As a surfer, I've long been opposed to offshore drilling, but it wasn't until recently that I started feeling responsible for it. On my way home from a surf the other day, I found myself in a spot of traffic at the approach of Downtown Los Angeles, listening to an NPR report about violence in Iraq sandwiched between stories about the Deepwater Horizon oil spill, one on the failed attempt to cover it with a dome and one on BP's economic responsibility for the whole thing. As the voices bandied about the extent to which the oil company should be held financially accountable for the spill, it dawned on me that in the last 15 minutes, I'd traveled roughly two miles. There I sat, staring into the tailpipe of the Dodge in front of me, surrounded by hundreds of other idling motorists. It was then that the guilt set in.

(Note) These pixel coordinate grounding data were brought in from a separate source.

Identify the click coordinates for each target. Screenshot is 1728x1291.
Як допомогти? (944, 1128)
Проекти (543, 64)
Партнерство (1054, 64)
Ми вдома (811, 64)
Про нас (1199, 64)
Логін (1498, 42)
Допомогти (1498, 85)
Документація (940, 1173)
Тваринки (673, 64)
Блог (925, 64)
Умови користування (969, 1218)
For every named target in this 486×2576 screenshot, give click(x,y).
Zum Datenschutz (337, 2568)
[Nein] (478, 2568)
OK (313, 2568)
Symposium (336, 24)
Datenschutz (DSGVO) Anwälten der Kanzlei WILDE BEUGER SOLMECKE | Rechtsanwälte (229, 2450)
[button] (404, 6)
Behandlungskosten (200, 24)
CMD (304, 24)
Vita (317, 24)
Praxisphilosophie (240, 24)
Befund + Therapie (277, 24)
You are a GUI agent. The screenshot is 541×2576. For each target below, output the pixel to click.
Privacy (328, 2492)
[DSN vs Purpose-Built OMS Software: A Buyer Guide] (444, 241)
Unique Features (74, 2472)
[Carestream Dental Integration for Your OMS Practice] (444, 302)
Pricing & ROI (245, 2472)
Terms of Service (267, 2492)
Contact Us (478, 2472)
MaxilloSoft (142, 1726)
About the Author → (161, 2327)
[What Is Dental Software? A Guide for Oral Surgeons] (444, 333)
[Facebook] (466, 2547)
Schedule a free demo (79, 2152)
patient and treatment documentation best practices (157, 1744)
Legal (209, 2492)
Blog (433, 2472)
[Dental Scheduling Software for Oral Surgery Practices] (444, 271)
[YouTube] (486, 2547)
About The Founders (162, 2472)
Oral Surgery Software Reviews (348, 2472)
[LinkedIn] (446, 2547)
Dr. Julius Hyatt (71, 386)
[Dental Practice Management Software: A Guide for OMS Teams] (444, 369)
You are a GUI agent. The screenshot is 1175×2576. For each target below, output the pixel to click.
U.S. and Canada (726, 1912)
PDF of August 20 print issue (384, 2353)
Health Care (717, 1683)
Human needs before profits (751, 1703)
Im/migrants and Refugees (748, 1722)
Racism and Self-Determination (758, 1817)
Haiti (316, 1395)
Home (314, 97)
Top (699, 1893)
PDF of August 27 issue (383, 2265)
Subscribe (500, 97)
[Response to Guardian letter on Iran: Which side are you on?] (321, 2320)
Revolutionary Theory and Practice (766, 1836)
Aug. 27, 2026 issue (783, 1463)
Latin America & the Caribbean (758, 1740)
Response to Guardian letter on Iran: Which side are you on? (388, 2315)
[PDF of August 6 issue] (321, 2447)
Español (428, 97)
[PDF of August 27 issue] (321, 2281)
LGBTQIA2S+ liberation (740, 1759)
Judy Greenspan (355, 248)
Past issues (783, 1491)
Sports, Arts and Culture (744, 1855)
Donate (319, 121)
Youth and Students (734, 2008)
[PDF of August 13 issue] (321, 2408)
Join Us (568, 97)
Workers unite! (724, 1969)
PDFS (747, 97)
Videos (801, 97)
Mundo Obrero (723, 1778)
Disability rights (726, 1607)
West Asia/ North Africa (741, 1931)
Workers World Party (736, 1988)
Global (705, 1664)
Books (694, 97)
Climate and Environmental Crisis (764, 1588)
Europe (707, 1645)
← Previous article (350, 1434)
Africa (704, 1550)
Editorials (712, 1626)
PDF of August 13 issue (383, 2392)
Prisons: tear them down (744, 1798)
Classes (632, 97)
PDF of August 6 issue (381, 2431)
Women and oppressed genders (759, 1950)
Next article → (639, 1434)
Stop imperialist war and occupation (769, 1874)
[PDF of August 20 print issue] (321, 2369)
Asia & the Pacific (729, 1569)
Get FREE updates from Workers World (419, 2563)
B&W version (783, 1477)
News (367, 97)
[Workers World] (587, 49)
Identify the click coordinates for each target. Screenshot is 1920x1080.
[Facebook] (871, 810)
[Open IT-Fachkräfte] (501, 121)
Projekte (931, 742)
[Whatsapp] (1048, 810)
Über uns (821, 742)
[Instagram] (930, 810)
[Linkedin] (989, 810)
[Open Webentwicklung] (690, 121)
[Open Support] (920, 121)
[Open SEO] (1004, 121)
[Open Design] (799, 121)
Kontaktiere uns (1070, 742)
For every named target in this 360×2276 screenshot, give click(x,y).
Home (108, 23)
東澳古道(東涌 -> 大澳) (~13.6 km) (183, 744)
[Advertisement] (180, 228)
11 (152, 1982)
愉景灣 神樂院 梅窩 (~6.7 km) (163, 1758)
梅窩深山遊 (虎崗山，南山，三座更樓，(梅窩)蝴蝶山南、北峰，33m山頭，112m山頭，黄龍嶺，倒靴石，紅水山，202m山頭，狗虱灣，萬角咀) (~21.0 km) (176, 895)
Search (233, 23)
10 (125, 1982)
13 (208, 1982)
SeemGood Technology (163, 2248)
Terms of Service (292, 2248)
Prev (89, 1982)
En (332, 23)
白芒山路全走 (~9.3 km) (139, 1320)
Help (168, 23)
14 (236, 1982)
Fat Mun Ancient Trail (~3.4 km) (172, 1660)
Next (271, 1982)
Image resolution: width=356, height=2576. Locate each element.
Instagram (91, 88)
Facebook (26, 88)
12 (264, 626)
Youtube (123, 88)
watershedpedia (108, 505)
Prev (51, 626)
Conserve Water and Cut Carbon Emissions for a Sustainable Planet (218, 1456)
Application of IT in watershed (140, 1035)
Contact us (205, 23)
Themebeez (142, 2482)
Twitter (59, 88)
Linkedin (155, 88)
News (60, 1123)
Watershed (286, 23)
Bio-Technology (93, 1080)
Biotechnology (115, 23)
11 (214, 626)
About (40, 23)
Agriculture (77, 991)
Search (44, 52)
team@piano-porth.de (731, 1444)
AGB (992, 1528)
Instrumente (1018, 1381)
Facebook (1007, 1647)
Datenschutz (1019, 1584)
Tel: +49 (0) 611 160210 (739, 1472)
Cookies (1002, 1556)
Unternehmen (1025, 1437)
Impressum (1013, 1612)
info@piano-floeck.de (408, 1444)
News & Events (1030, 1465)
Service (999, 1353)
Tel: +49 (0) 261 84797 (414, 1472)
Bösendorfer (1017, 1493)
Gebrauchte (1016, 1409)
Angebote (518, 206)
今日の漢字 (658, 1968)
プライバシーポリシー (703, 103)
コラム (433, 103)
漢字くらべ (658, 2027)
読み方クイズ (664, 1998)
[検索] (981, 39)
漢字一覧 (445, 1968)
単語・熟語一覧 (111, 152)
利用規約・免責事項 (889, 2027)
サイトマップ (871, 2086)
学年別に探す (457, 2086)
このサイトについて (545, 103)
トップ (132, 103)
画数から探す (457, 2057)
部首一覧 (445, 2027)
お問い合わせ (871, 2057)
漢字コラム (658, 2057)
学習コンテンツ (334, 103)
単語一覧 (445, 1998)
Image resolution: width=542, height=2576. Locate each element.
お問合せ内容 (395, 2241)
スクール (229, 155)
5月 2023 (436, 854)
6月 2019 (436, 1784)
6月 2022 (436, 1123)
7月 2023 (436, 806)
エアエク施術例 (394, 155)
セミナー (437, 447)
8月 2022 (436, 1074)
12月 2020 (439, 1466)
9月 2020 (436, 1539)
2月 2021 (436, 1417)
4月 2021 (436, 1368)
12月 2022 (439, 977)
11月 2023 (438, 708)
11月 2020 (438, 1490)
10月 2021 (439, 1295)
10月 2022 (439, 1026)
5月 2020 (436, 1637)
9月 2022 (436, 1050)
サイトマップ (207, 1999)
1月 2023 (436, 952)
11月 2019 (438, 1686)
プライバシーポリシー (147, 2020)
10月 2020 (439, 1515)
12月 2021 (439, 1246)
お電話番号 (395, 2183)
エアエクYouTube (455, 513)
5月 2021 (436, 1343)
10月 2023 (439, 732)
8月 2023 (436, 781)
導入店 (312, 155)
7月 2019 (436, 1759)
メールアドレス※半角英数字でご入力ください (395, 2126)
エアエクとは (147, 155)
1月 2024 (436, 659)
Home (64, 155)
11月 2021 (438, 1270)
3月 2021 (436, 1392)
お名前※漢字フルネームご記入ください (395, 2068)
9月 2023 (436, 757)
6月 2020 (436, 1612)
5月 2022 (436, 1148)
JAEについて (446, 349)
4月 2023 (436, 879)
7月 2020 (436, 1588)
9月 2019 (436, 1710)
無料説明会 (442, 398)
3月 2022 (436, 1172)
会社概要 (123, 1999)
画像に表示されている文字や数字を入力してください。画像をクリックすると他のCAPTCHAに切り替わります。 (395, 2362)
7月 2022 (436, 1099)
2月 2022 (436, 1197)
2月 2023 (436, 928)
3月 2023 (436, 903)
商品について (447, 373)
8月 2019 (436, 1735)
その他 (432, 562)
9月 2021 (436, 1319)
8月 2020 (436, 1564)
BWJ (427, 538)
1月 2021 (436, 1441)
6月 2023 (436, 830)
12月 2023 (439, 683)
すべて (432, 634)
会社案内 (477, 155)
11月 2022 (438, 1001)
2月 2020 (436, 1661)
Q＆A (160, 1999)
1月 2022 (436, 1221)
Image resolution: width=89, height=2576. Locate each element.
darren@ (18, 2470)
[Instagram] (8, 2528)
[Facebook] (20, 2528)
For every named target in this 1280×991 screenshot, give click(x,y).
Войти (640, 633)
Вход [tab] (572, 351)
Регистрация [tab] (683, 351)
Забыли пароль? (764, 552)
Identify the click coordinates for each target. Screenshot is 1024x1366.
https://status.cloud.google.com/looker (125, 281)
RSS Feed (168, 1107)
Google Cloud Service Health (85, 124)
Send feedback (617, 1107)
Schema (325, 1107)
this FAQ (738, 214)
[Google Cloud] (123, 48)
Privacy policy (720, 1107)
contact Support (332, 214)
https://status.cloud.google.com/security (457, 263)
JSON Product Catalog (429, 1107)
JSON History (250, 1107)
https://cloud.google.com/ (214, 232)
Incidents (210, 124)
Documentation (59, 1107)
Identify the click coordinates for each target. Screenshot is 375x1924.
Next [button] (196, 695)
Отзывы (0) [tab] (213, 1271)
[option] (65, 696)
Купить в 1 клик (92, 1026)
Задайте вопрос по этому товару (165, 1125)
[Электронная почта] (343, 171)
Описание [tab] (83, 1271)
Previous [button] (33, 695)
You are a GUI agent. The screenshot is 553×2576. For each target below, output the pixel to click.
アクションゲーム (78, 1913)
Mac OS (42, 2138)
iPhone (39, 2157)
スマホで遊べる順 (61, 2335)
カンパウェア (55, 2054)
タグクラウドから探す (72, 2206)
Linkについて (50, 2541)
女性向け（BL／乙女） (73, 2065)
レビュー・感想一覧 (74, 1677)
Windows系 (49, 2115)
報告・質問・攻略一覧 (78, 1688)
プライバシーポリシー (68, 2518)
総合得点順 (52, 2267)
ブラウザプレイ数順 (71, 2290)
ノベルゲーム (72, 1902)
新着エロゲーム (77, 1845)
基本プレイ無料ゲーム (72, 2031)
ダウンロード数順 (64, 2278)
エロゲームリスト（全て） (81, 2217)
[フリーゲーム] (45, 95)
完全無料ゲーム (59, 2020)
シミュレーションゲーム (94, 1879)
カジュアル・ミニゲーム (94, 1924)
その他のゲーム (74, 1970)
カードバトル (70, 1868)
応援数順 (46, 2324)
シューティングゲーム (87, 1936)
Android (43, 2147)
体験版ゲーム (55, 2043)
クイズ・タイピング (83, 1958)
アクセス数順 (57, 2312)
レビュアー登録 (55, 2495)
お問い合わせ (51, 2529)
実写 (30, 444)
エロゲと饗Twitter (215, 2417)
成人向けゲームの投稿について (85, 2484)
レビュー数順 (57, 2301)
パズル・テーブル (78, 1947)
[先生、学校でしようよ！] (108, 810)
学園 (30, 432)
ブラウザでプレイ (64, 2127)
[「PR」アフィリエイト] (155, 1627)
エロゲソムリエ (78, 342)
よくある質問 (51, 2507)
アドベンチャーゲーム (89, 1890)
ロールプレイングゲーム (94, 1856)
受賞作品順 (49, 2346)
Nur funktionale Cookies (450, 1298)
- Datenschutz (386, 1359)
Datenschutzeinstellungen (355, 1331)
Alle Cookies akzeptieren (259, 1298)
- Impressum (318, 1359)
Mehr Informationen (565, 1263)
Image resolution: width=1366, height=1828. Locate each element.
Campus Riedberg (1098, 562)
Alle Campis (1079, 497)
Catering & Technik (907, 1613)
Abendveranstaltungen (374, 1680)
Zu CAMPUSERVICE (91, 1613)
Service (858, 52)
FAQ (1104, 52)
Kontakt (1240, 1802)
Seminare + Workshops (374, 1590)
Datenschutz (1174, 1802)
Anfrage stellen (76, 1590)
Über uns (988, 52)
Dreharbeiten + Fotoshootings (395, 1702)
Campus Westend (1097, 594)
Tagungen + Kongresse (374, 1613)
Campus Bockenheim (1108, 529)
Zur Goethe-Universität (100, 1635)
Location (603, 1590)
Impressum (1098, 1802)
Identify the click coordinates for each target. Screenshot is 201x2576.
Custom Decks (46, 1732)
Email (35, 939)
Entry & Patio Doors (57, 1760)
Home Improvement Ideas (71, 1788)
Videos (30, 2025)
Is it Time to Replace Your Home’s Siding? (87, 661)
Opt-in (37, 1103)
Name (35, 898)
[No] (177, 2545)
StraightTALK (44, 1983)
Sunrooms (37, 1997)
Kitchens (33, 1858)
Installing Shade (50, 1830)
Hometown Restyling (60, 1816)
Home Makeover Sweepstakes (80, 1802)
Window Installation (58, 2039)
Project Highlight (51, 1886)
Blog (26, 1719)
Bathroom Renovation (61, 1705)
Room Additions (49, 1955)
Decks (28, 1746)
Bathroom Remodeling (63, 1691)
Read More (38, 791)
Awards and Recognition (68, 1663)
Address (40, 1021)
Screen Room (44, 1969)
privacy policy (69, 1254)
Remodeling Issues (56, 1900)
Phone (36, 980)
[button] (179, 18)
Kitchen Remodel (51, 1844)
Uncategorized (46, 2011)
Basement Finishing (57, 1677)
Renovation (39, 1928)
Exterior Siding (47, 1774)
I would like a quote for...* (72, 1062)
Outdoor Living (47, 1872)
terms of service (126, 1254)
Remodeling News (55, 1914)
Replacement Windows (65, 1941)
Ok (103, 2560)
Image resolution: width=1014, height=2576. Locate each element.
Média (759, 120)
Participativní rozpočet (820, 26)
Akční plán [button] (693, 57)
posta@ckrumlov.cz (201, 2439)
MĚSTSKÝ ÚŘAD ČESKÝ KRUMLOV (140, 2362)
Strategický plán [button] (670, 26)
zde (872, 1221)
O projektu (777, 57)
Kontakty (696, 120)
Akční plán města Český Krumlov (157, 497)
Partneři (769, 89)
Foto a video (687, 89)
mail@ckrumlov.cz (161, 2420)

When tragedies occur, we're eager to assign blame, as though there's some grand equation wherein the scale of an environmental disaster is equaled by the ineptitude or outright villainy of its perpetrator. But that can make for a tricky calculus. It would seem that in this case the blood is pretty obviously on the hands of BP; there wouldn't be an oil spill if they hadn't jammed a massive drill into the sea floor. Oil companies have the most power—which they've weilded for decades to maintain the status quo, fight regulation, and prevent real change from taking place—so they ought to bear the most responsibility, right?
Maybe. But to what extent are we, collectively, to blame? We are, after all, the ones who buy the oil.
In the absence of a tax that brings the price of a gallon of gas closer to its true environmental and social cost, most Americans will keep refueling, regardless of the stories we hear on the radio about oil spills or oil wars. I hate the idea that we can be both powerless and culpable (or even complicit), but in this situation that is precisely the case.